Dear Home Ec 101,
I have lived in 3 apartments in the past 5 years and every single one has had smoking stove burners. At my first apartment, I thought maybe the burners just had some cleaner left on them from the last tenants so I took them out and cleaned them thoroughly with water. That didn’t help. Then I tried baking soda. That didn’t help either. I checked under the drip pans and cleaned everything that needed cleaning. Nothing worked. I could only cook with one burner. The rest smoked like crazy and even with the fan on, my tiny apartment got smoky. My 2nd apartment had and my current apartment has this problem as well. I already hate cooking and since I can only use one burner, it turns me off to cooking even more.
Any advice or explanation on why this happens?
You know the phrase your parents used to utter in complete exasperation, “And this is why we can’t have nice things?”
That’s pretty much it. I’d put money on the main, large burner being the only one that doesn’t smoke.
The other 3 burners have years of accumulated grease spatter.
You’ll notice that if you run your finger along the coil – WHEN IT IS OFF AND COMPLETELY COOL, but I didn’t really need to say that, did I? – that it is not completely smooth. All of the tiny crevices, nooks, and crannies on that surface are the perfect catch all for grease particles.
You know those burner covers that grandma had? The one with the roosters on that you chuckled at? They did more than countrify the kitchen, they kept grease from landing on the other heating elements. I’m betting the last tenants didn’t use them and weren’t particularly careful about cleaning up after cooking. The reason that one burner doesn’t smoke? It was the only one that regularly had a pan on it, protecting it from the grease splatter. Over time that grease builds up and every time the less used burners are turned on, the grease starts to smoke. So, you have a couple of options here.
1. Burn the grease off completely, but know that you’ll probably set off your smoke alarms, possibly annoy your neighbors, and may have to air out and vacate the kitchen for a while.
Don’t just crank those bad boys up to high. Wait for a breezy day, open all of the windows.Remove the coils from the stove and clean them thoroughly, use baking soda – as you mentioned – on any visible spots. DRY the coils thoroughly. Now thoroughly clean the stove, be sure to lift the top of the range and clean up any spills lurking beneath the burners.

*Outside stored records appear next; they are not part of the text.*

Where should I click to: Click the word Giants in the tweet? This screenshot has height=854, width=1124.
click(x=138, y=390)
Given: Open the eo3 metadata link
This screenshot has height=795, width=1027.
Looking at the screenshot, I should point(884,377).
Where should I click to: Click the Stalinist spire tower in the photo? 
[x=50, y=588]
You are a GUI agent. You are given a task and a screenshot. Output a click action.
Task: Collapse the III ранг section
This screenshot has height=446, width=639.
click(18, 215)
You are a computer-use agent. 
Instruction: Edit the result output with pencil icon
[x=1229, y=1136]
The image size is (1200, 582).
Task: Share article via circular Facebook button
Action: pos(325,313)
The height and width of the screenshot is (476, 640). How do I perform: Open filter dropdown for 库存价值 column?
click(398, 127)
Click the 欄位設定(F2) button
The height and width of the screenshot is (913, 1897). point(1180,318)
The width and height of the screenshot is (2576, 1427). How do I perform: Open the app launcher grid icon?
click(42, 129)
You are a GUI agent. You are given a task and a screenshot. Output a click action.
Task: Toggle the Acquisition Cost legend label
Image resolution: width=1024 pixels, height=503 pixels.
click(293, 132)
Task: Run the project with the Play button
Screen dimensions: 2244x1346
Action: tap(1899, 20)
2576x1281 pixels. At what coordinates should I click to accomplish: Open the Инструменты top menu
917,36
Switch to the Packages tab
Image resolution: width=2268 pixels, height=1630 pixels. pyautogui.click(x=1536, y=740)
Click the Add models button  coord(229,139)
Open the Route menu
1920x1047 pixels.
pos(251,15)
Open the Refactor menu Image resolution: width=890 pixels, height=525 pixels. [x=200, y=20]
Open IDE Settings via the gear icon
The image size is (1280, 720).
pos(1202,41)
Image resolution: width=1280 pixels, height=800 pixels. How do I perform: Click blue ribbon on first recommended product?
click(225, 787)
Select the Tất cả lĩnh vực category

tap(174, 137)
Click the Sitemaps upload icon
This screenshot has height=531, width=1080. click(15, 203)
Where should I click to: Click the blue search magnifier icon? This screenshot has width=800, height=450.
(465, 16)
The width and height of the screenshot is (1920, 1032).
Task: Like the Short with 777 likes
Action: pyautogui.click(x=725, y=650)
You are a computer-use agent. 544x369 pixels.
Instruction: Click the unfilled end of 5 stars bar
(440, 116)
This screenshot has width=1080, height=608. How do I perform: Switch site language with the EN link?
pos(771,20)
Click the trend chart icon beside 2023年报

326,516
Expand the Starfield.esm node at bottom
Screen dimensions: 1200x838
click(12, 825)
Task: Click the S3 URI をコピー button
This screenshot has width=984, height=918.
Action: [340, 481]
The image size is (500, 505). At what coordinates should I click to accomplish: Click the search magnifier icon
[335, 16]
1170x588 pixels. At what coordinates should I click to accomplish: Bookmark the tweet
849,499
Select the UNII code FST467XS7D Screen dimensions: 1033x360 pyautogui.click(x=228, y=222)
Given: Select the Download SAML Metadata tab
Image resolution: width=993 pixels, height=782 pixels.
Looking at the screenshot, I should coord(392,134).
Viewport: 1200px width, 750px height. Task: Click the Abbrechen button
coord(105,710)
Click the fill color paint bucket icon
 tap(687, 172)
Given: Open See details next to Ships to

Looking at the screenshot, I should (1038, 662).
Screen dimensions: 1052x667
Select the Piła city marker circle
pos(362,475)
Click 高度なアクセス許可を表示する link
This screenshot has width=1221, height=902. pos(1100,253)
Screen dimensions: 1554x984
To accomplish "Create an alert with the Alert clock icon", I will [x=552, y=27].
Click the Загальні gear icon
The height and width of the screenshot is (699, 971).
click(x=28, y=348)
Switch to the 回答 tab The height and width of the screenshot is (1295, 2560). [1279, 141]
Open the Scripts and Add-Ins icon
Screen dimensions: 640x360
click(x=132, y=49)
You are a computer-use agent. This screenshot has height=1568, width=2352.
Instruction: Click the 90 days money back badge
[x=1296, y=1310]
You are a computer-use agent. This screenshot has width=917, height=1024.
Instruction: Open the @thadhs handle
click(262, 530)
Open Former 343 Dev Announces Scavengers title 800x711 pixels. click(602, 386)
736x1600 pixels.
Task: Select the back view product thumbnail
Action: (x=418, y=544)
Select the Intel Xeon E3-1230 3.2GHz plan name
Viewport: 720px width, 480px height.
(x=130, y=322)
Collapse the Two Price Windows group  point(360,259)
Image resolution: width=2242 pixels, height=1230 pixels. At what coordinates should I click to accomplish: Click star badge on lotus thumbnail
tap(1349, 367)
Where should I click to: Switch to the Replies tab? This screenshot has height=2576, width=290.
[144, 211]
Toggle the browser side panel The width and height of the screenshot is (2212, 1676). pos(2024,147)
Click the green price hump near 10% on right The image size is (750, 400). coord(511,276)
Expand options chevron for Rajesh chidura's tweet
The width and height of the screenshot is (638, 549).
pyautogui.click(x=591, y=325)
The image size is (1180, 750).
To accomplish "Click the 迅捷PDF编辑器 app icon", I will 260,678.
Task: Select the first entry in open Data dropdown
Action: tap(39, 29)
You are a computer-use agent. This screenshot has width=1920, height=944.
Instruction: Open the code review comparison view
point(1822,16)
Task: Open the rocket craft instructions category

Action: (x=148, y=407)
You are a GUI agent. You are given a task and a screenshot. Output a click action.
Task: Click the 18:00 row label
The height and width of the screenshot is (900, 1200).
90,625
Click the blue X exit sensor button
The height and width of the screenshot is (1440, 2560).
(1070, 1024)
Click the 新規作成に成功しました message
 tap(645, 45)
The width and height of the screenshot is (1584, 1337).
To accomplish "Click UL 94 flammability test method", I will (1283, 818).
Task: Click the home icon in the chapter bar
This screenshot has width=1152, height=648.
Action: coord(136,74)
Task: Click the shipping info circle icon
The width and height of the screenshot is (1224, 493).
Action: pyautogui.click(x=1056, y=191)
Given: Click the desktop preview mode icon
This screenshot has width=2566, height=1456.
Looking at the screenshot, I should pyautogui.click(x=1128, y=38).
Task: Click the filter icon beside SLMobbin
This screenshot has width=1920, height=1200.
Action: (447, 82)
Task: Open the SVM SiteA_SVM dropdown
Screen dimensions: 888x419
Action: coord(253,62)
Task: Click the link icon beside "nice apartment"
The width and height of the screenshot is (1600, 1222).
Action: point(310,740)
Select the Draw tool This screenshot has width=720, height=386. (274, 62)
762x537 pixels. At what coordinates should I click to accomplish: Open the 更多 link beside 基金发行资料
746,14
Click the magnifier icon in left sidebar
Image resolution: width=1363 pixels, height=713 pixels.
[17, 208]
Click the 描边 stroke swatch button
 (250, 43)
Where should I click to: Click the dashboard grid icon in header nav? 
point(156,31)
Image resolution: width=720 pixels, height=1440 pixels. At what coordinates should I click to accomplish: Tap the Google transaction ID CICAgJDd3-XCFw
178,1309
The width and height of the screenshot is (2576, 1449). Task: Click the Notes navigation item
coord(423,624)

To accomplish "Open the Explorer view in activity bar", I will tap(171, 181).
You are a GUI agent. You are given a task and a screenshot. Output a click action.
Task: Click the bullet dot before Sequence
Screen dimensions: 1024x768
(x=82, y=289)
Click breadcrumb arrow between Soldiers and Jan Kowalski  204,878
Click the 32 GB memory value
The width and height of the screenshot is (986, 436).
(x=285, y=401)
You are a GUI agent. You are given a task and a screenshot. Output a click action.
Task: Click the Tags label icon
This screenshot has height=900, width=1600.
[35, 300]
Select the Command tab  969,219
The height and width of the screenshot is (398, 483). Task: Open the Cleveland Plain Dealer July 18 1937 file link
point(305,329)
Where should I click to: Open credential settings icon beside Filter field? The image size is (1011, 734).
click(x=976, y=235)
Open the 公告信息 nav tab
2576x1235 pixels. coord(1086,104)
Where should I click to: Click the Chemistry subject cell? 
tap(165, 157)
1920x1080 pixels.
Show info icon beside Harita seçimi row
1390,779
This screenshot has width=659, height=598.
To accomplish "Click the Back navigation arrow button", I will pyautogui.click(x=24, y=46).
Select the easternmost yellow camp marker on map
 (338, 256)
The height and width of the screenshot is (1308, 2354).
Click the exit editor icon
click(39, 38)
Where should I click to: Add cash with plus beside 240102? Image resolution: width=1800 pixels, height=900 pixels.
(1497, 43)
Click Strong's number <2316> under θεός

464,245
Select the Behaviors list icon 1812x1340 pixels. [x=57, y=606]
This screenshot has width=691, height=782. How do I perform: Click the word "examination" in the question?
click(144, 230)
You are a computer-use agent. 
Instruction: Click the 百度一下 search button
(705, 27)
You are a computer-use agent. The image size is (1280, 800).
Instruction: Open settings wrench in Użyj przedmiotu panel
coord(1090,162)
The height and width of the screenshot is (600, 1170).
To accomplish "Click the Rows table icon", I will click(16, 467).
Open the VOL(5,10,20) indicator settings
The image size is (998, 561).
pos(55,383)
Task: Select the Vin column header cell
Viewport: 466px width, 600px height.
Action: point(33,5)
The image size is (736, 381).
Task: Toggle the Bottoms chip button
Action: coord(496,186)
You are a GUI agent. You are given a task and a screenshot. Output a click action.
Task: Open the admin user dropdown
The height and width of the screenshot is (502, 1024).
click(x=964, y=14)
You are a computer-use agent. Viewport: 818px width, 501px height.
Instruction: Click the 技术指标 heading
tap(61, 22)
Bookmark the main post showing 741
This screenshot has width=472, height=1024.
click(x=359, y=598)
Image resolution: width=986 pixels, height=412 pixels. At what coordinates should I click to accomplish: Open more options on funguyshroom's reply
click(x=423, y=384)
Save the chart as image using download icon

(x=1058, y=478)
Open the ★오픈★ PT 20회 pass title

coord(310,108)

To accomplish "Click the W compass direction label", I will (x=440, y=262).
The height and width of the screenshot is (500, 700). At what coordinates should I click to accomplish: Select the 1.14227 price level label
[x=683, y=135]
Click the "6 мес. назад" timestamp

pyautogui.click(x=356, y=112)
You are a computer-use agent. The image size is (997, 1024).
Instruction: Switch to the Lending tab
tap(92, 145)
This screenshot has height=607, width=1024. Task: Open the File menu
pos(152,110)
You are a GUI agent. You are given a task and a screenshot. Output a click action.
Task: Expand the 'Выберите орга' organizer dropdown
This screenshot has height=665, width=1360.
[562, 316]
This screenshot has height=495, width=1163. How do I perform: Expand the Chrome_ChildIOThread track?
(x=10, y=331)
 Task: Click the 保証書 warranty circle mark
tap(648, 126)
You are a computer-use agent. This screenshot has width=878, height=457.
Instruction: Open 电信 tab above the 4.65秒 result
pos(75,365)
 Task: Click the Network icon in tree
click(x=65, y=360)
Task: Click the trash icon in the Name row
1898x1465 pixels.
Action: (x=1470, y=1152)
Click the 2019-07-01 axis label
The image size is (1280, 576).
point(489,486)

You absolutely do not want any grease lurking about for the next step, that could be a fire hazard.
Replace the burners.
Now if you have one, bring a fan into the room to help clear the air more quickly and don’t forget to turn on the range’s hood fan, too.
Turn the burners to high and stand back, but do NOT leave the room, yet. Wait until the burners stop smoking and turn them off. Wait a few extra minutes in the room to be 100% sure that a fire doesn’t start. No, it’s not exciting, but you really don’t want to have to see how nice the people who hold your renters’ insurance really are.
Once the stove has cooled to a safe point, go ahead and vacate the kitchen until the air has cleared.
Regular cleaning should prevent the need to do this in the future.
2. Replace the electric burners, generally they are somewhere in the range of 11 -20 bucks each. Just make sure they match your appliance. You can easily search for these on Amazon or just call your local appliance repair store, they would be glad to help you out.
To prevent smoky electric burners, just keep them clean.